Bergson turned intuition into a philosophical method:

"It is not necessary in order to reach intuition to move out of the sphere of the senses and consciousness, Kant's mistake was to think that it was.--. Let us go back to the origins of our power of perception and we shall find that we possess knowledge of a new kind without there being any need to appeal to new faculties,.....


The origin of our powers of perception, that's the famous hard question. Is it about qualia? Let's say that the fuzzy red of a ripe tomato presents itself but not the concept 'tomato'. That concept is not the stuff of any operation of the senses in the sense that though it may be out of the senses it is not equivalent to them. What is the source of the identity which the unschooled in philosophy recognise between the object out there and the mental modification?
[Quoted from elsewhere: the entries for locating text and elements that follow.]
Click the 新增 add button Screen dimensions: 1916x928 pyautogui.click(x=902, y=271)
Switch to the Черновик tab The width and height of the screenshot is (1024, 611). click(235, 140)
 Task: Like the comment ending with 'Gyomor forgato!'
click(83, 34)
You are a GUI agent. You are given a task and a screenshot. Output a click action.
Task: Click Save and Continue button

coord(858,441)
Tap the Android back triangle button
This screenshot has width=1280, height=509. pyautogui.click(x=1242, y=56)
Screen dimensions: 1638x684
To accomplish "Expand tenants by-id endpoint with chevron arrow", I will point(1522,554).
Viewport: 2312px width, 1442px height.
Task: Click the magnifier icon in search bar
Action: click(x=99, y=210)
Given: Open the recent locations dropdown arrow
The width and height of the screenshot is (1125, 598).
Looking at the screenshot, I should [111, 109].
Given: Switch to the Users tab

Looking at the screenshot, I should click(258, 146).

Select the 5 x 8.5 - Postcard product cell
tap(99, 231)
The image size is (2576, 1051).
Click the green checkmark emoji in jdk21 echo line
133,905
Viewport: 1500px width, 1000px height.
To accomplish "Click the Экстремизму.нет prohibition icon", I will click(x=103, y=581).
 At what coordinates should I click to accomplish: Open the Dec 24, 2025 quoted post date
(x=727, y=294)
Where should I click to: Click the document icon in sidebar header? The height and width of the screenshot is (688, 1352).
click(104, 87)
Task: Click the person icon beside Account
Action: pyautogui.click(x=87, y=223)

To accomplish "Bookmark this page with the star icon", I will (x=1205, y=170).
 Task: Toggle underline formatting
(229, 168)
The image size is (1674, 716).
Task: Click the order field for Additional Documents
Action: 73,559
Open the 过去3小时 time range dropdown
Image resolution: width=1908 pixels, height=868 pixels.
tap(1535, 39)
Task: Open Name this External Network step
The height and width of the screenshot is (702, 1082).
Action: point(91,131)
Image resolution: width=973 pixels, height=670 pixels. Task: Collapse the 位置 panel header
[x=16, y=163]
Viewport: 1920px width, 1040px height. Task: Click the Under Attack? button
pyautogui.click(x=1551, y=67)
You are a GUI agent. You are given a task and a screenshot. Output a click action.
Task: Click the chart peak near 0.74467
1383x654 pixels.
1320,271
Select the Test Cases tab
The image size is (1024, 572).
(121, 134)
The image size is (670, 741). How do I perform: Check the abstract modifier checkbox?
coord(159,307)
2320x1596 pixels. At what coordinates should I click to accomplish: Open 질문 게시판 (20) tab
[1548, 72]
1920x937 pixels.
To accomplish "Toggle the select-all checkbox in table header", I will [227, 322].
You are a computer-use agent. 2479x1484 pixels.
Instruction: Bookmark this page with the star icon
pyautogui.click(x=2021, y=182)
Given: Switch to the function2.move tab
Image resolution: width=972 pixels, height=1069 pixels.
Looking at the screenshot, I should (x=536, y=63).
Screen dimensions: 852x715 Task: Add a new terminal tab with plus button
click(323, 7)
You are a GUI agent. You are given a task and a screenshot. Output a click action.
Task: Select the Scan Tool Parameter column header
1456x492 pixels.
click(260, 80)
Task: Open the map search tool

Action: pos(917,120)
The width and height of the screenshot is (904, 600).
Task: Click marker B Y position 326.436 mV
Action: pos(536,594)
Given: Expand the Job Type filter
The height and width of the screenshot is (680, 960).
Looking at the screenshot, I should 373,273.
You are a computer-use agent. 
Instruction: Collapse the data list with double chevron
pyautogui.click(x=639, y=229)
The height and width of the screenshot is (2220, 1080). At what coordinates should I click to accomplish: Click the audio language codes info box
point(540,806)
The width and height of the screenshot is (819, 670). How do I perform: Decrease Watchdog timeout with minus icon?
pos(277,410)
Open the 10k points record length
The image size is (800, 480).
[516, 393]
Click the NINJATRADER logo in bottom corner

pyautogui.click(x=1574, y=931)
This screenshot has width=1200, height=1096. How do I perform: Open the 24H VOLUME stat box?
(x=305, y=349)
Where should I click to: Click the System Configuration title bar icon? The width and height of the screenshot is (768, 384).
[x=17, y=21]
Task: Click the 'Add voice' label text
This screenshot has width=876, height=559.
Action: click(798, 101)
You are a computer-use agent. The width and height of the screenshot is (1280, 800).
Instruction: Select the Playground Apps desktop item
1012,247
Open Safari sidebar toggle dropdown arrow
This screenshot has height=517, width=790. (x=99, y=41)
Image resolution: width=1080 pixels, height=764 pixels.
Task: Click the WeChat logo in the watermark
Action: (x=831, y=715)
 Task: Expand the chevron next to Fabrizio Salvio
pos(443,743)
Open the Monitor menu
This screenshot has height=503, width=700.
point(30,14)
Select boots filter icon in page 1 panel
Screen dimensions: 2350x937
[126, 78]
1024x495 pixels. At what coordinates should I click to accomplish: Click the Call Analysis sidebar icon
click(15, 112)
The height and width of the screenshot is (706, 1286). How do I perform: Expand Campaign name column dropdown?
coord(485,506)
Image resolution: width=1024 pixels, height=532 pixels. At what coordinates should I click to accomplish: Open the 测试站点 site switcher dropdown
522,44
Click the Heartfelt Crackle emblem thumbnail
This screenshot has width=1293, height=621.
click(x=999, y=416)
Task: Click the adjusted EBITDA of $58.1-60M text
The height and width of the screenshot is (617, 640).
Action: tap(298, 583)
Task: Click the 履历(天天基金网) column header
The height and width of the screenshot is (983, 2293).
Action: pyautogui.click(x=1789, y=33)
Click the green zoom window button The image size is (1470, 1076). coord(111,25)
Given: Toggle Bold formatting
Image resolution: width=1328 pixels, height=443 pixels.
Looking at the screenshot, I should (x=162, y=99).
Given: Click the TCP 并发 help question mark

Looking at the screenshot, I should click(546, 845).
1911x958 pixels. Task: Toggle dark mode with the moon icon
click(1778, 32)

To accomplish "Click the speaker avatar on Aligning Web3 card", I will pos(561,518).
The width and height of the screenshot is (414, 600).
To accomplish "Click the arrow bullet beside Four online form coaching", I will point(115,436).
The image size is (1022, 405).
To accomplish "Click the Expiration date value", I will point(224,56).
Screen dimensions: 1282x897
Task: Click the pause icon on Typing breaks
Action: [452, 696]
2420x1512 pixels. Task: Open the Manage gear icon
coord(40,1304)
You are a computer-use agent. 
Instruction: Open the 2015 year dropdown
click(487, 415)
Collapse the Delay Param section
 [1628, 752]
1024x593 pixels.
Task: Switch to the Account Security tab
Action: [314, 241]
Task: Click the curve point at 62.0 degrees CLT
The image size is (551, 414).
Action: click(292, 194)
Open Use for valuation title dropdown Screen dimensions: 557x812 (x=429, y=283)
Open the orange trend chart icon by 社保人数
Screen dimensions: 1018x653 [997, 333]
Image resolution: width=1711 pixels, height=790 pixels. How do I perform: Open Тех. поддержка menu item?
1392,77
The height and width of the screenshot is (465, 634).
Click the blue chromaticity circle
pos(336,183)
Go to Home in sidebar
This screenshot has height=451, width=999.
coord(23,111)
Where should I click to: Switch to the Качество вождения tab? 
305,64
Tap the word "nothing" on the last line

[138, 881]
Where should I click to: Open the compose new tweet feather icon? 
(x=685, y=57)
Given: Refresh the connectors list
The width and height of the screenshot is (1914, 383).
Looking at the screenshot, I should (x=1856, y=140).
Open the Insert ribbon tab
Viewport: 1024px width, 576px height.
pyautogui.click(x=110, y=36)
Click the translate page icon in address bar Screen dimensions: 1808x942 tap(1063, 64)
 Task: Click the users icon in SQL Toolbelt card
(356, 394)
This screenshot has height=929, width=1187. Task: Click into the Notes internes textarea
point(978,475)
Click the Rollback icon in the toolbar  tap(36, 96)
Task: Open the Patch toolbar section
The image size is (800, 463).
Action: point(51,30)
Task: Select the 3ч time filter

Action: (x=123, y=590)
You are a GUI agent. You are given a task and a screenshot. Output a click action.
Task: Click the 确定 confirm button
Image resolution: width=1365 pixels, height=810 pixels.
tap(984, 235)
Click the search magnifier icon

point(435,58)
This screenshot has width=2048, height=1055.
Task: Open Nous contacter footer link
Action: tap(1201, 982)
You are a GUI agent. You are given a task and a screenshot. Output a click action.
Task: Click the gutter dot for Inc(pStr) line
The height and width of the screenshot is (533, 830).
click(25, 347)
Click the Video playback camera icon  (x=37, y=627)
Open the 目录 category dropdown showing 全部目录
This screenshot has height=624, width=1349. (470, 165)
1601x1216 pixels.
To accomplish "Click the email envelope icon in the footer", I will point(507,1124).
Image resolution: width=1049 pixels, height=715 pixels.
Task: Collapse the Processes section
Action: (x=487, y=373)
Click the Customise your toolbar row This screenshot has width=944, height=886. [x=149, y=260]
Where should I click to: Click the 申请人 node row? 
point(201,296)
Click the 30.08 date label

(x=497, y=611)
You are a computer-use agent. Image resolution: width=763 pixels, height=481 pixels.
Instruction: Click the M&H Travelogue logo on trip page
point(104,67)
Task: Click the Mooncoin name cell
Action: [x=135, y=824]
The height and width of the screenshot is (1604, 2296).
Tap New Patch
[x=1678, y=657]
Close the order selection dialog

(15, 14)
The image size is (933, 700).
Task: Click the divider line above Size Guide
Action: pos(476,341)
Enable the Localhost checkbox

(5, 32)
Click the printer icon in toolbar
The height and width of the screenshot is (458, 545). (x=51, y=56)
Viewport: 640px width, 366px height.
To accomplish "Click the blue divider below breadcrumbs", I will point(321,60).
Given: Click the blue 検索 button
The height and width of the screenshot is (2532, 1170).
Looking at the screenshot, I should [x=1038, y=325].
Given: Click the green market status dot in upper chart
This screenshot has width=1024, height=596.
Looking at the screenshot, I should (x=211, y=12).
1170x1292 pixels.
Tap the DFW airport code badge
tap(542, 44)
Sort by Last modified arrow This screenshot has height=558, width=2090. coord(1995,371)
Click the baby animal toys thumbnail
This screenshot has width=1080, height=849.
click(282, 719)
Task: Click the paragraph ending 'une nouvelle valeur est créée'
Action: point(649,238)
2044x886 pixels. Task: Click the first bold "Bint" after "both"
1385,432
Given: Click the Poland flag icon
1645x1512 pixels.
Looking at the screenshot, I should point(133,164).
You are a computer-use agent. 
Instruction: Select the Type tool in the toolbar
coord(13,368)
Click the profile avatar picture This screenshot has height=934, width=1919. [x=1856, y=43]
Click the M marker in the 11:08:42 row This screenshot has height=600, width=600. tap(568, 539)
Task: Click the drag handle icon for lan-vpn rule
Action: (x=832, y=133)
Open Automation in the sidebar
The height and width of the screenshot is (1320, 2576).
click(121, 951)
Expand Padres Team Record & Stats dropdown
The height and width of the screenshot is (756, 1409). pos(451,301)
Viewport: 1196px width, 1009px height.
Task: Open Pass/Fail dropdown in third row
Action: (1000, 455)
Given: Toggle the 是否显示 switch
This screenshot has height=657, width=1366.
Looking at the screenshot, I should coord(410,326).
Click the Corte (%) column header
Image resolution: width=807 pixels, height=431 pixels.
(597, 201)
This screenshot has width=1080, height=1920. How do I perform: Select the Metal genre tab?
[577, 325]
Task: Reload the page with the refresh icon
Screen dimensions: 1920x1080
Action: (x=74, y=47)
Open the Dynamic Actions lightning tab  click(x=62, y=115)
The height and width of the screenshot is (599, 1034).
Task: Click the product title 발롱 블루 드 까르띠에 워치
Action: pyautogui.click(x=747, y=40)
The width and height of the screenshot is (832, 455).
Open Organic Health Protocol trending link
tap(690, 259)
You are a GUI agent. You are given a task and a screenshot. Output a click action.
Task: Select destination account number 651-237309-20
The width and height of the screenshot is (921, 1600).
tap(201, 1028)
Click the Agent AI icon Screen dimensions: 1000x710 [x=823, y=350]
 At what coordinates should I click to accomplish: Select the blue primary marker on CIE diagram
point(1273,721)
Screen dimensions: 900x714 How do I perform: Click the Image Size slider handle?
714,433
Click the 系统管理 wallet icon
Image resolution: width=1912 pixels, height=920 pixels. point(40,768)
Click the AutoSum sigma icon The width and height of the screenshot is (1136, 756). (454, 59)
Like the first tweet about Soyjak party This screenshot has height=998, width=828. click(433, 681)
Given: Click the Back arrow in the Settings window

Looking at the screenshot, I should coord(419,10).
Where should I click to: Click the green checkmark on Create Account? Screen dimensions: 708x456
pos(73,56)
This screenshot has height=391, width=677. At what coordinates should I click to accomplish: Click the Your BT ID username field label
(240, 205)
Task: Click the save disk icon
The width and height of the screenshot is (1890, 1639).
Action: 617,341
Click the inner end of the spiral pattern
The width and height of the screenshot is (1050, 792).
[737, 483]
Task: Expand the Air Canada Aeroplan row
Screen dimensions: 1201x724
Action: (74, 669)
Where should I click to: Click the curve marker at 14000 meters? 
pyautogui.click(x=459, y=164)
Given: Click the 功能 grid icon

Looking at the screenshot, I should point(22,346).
The advaitins hold that the identity is not numerical but a matter of substratum.

I leave the obvious 'what about' to see if you've been paying attention.

3 comments:

elisa freschi said...

I am not sure I understood all of this (but thanks for making me aware of it). How could one then counter-check whether one illative sense is not in error? Does Steinmann share with Descartes the idea that there are some basic, clear, ideas we can intuitively grasp and WILL NEVER go wrong about?
But then, your last proposal (here and about the Vedanta Paribhasa in your last comment) seems rather to point to the possibility of applying such sense to every content, even the more complex ones. Or do you believe that what one grasp through the illative sense is their fundamental core? Last, what if one were to deny to have such a faculty?

ombhurbhuva said...

Hi Elisa,
There does seem to be some backing for the idea that snap decisions made by experienced people are as accurate as their more considered decisions (medical research). You get a 'nose' as they say for these things. Without having to work it out in detail there's a sense that something is not quite right about an argument or that with a lateral twist might be put right. We are all idiot savants to some extent achieving results and drawing consequences we know not how. Is this beyond all possibility of error? Certainly not. Some thinkers are clear for want of lack of depth others are opaque because of the deep matter that is a struggle to access. 'Anything that can be said can be said clearly and if you can't say it you can't whistle it either' said Wittgenstein (roughly) but he himself was often intuitive and direct by routes which we must painstakingly discover.

elisa freschi said...

I see and I agree that in most cases, one 'senses' something well before one can prove it to be the case. However, should not this be just one's first step? Would you trust a physician you relies just on her nose? Wouldn't you expect him/her to rather do all control-checks even if s/he knows X to be the case?
As for clarity vs. obscurity, I am against unnecessary obscurity, obscurity used in order to make others believe that one is too smart to be understood, obscurity which is against communication. Sometimes, on the other hand, proper communication requires an appropriate language, which may seem obscure to lay people. Or do you mean that obscurity is due to one's deep grasp of things? If so, shouldn't one make the effort to emerge from it and share her insights —or stay silent, if s/he doesn't want to share?